Your instructions - Look over the entries that follow and work out how many lines contain "Select". State the number only.

Supplied records -
◇ ◇ ◇ ◇ ◇
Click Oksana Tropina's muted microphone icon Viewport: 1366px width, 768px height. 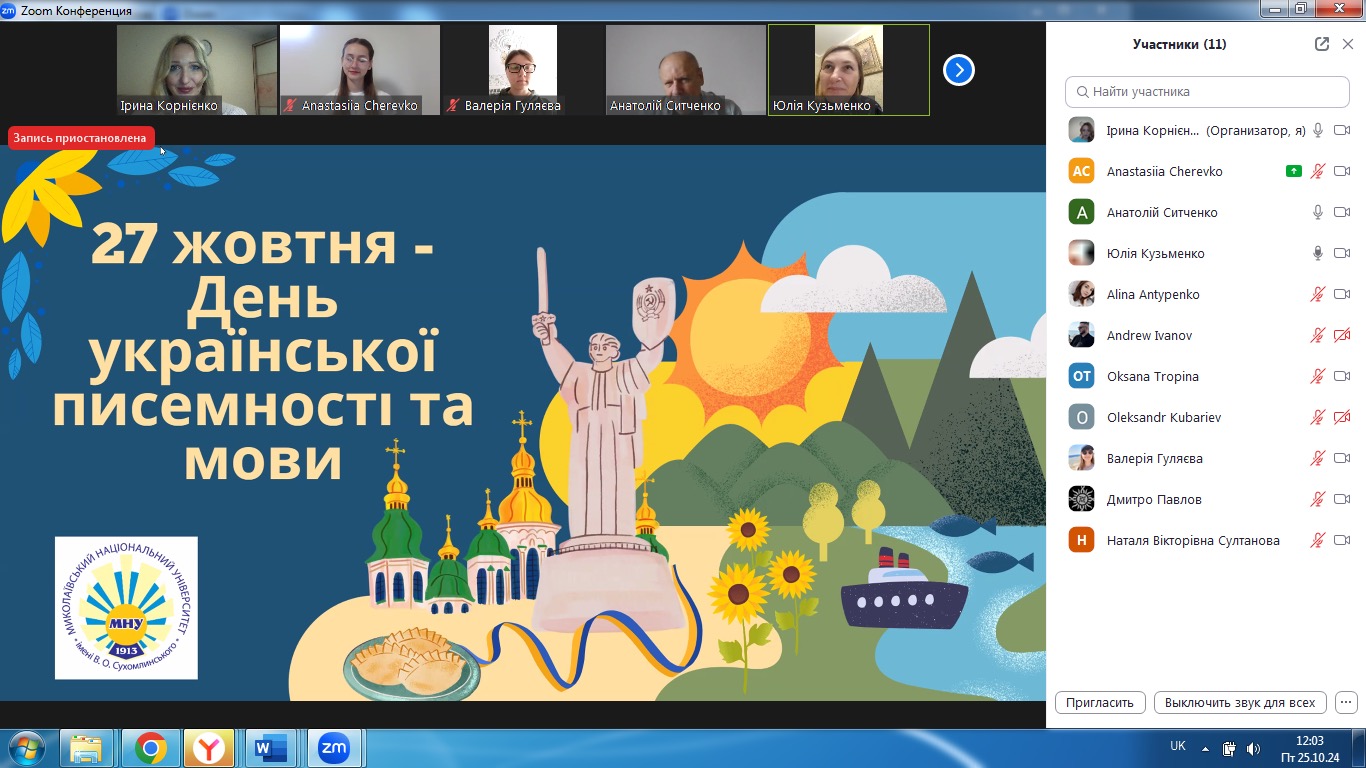coord(1318,376)
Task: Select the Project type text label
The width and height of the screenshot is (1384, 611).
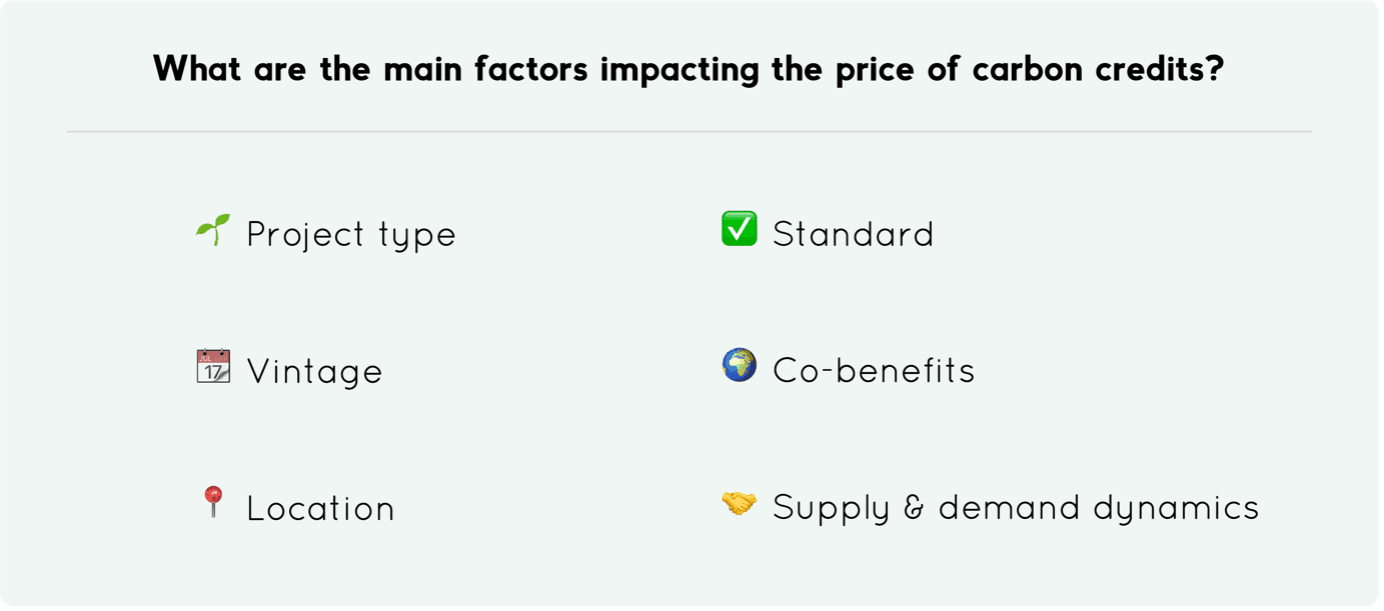Action: pyautogui.click(x=351, y=235)
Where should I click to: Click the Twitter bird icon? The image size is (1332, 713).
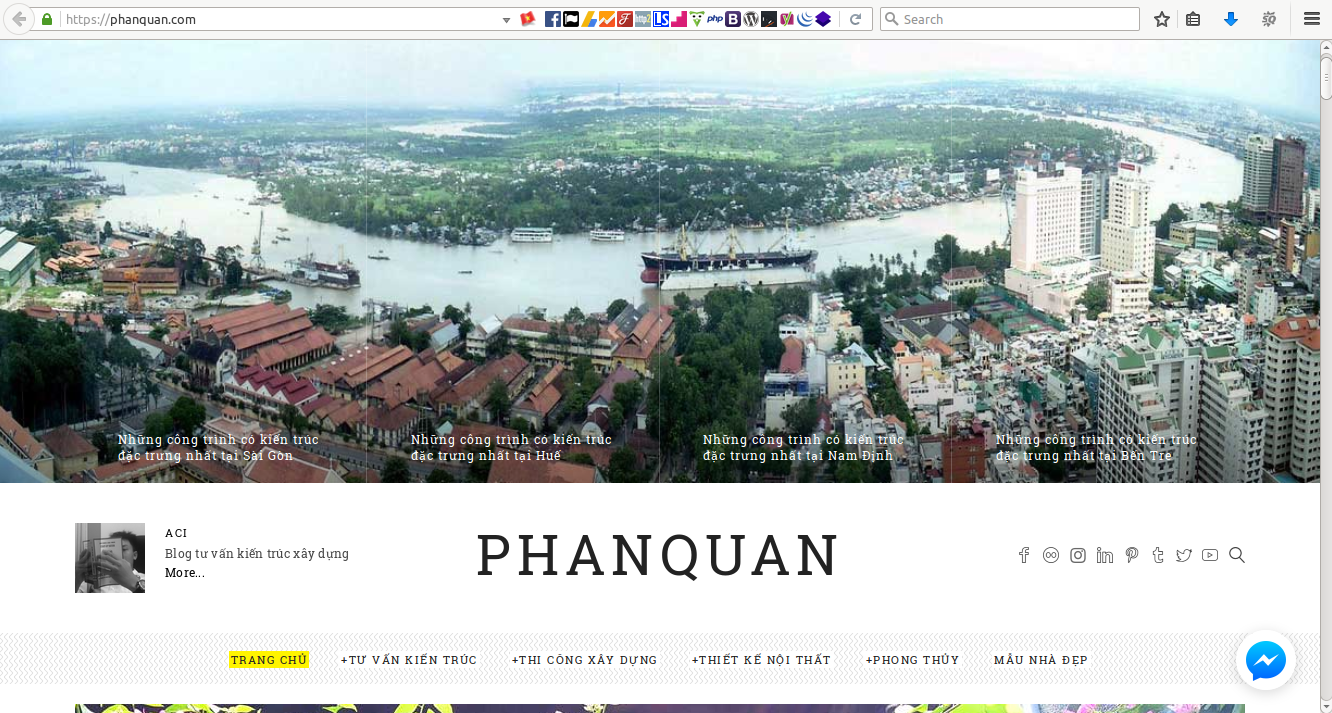coord(1184,556)
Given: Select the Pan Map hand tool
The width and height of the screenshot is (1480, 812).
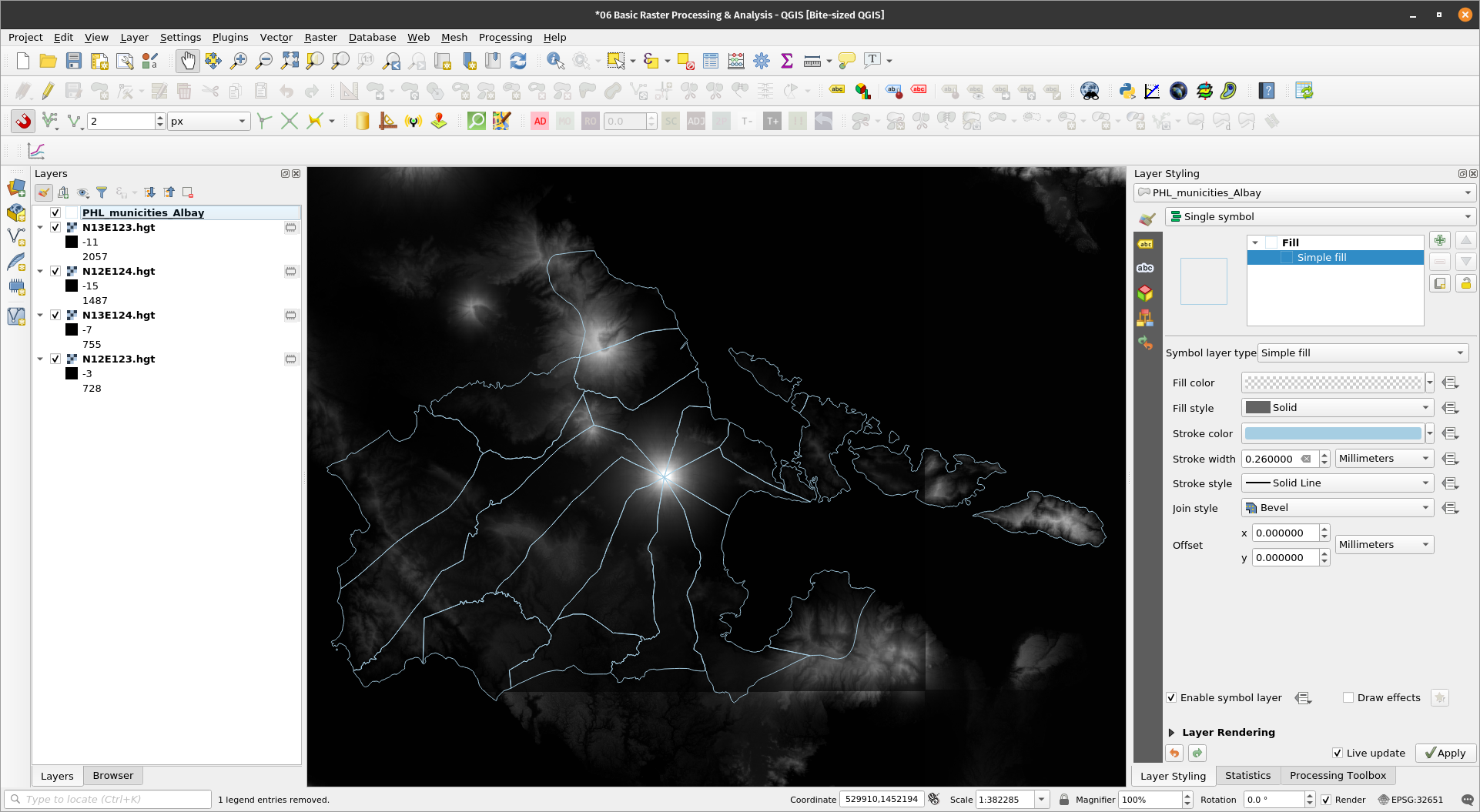Looking at the screenshot, I should point(187,61).
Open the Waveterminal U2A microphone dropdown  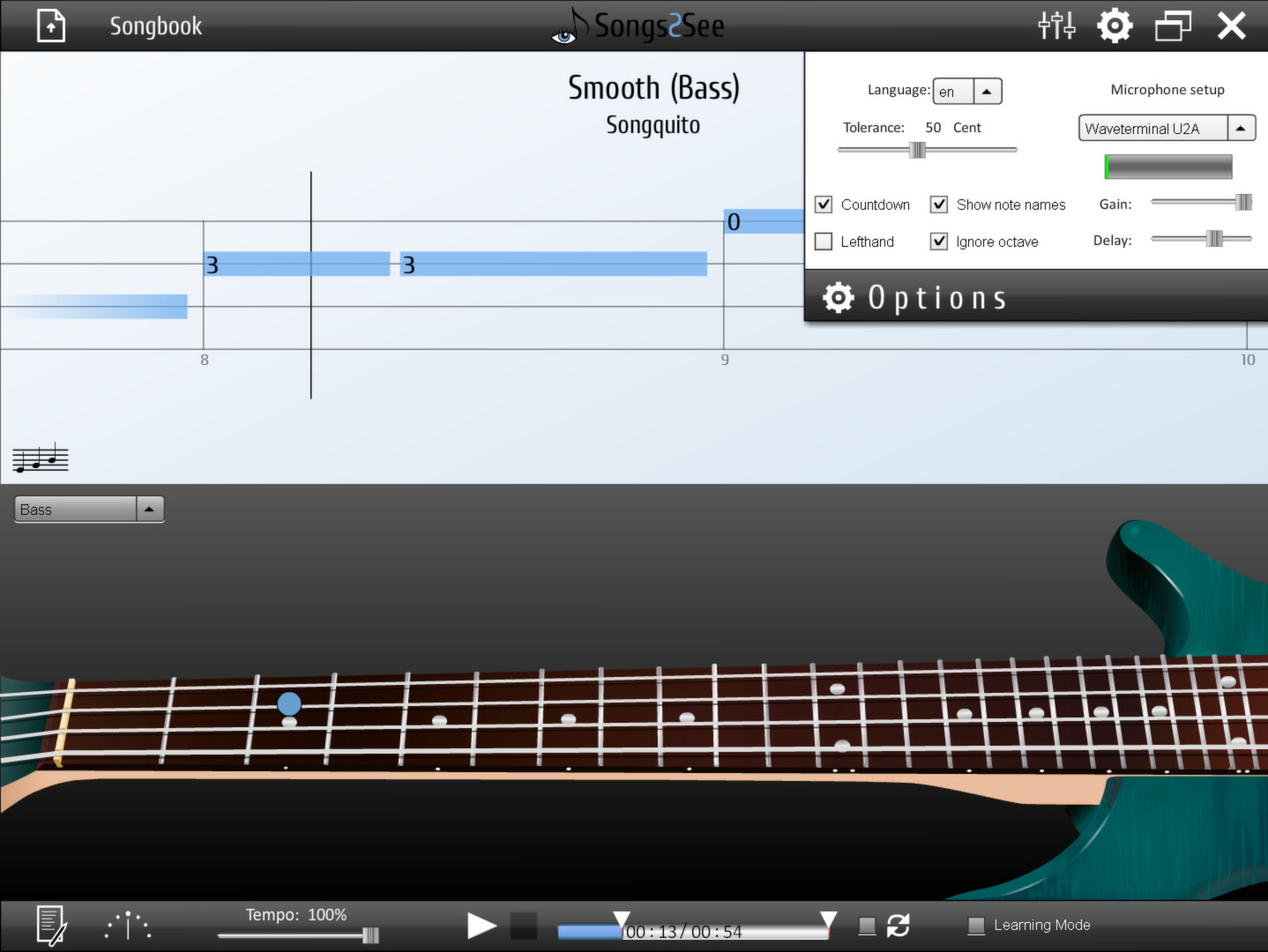pos(1241,128)
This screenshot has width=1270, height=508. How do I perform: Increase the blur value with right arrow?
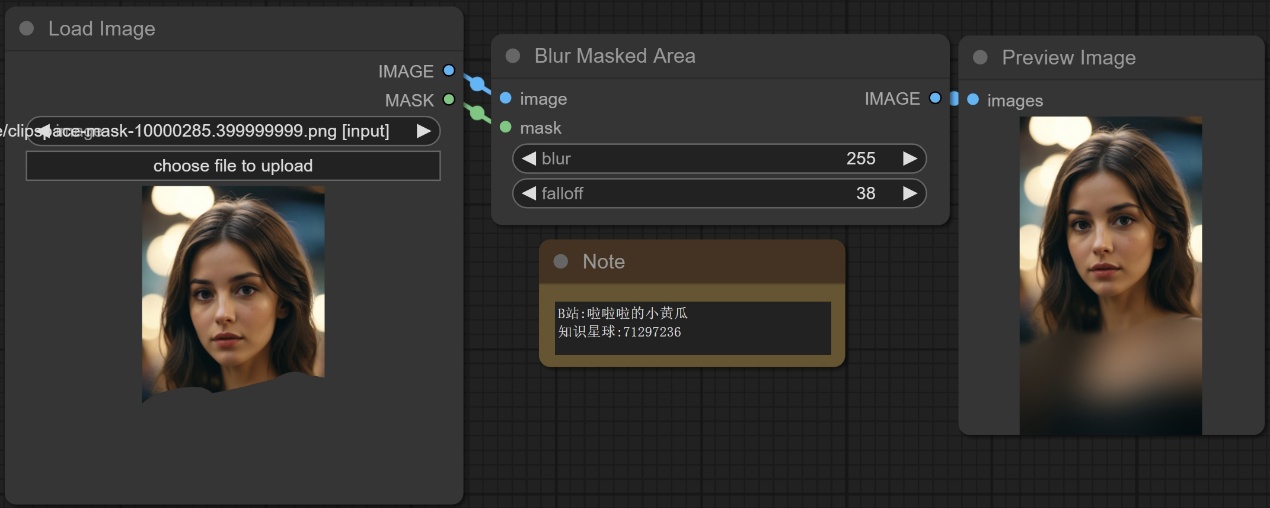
◇ ◇ ◇ ◇ ◇
Task answer - 2